(Pixel coordinate grounding data)

╭──

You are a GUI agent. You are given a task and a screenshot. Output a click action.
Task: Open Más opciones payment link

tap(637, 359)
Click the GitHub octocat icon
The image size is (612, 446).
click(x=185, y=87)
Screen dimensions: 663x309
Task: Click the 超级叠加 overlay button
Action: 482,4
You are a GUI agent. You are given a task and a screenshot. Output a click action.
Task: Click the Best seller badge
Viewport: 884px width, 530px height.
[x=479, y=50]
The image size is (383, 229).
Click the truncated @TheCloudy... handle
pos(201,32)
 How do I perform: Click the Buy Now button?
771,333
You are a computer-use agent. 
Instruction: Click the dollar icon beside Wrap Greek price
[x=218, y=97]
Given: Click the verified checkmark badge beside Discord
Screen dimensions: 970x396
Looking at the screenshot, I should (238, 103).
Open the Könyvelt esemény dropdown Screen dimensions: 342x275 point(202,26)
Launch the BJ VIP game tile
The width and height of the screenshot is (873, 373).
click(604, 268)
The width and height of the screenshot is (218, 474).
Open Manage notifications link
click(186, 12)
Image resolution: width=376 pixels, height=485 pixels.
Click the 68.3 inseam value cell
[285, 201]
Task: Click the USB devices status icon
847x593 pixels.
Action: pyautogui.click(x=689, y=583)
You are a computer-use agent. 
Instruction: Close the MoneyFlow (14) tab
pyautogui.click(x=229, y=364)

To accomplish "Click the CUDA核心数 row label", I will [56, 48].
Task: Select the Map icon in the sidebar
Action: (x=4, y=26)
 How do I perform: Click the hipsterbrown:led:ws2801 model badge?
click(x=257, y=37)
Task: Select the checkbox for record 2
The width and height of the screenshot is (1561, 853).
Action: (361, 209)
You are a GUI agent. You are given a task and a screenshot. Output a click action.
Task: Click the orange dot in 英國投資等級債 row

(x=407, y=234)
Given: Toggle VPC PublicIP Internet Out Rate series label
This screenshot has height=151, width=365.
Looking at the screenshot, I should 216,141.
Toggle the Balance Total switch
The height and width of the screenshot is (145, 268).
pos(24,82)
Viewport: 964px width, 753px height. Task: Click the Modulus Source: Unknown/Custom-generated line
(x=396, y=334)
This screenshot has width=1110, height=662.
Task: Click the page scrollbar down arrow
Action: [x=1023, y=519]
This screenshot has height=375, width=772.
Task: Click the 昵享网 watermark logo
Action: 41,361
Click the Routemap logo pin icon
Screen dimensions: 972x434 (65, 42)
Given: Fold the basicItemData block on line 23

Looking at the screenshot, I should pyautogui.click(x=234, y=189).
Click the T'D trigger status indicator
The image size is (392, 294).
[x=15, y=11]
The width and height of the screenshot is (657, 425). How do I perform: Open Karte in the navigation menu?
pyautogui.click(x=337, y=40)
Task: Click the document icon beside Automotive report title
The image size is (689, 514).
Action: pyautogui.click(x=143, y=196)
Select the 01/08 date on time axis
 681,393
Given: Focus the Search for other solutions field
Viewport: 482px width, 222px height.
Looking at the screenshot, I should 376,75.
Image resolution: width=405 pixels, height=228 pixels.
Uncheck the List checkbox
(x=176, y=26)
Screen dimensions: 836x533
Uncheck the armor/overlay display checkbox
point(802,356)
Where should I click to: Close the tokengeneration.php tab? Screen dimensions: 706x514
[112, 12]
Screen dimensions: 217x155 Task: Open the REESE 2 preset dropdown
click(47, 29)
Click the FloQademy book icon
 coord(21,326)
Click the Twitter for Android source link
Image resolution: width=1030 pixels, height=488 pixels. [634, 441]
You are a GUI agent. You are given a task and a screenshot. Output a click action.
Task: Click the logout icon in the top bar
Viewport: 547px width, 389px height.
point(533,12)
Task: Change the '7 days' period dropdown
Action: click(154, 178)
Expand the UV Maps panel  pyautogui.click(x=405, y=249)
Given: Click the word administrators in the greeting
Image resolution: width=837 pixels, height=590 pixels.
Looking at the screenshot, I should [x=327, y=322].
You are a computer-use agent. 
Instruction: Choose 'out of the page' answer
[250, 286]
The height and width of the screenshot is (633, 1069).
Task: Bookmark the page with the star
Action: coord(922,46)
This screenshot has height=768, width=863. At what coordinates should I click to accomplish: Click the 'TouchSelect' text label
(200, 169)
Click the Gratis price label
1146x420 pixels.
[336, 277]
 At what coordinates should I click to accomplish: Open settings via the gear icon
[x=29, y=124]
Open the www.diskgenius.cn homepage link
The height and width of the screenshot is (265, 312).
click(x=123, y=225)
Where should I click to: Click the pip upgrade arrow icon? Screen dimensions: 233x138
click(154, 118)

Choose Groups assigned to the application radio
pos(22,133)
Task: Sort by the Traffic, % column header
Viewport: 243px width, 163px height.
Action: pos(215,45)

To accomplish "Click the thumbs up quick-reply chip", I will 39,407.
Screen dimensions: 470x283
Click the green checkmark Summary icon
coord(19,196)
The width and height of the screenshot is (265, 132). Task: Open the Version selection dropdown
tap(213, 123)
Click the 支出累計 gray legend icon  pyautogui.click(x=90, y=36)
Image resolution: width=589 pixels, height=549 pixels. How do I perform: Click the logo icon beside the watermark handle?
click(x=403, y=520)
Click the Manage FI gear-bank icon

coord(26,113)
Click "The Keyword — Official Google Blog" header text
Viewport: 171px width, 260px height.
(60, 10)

╰──

Print exactly the lines above, between the one holding "Image resolution: width=376" and the one holding "Given: Focus the", inclusive, and nothing besides.

▶ _Problem solution_:
Image resolution: width=376 pixels, height=485 pixels.
Click the 68.3 inseam value cell
[285, 201]
Task: Click the USB devices status icon
847x593 pixels.
Action: pyautogui.click(x=689, y=583)
You are a computer-use agent. 
Instruction: Close the MoneyFlow (14) tab
pyautogui.click(x=229, y=364)

To accomplish "Click the CUDA核心数 row label", I will [56, 48].
Task: Select the Map icon in the sidebar
Action: (x=4, y=26)
 How do I perform: Click the hipsterbrown:led:ws2801 model badge?
click(x=257, y=37)
Task: Select the checkbox for record 2
The width and height of the screenshot is (1561, 853).
Action: (361, 209)
You are a GUI agent. You are given a task and a screenshot. Output a click action.
Task: Click the orange dot in 英國投資等級債 row

(x=407, y=234)
Given: Toggle VPC PublicIP Internet Out Rate series label
This screenshot has height=151, width=365.
Looking at the screenshot, I should 216,141.
Toggle the Balance Total switch
The height and width of the screenshot is (145, 268).
pos(24,82)
Viewport: 964px width, 753px height. Task: Click the Modulus Source: Unknown/Custom-generated line
(x=396, y=334)
This screenshot has width=1110, height=662.
Task: Click the page scrollbar down arrow
Action: [x=1023, y=519]
This screenshot has height=375, width=772.
Task: Click the 昵享网 watermark logo
Action: 41,361
Click the Routemap logo pin icon
Screen dimensions: 972x434 (65, 42)
Given: Fold the basicItemData block on line 23

Looking at the screenshot, I should pyautogui.click(x=234, y=189).
Click the T'D trigger status indicator
The image size is (392, 294).
[x=15, y=11]
The width and height of the screenshot is (657, 425). How do I perform: Open Karte in the navigation menu?
pyautogui.click(x=337, y=40)
Task: Click the document icon beside Automotive report title
The image size is (689, 514).
Action: pyautogui.click(x=143, y=196)
Select the 01/08 date on time axis
 681,393
Given: Focus the Search for other solutions field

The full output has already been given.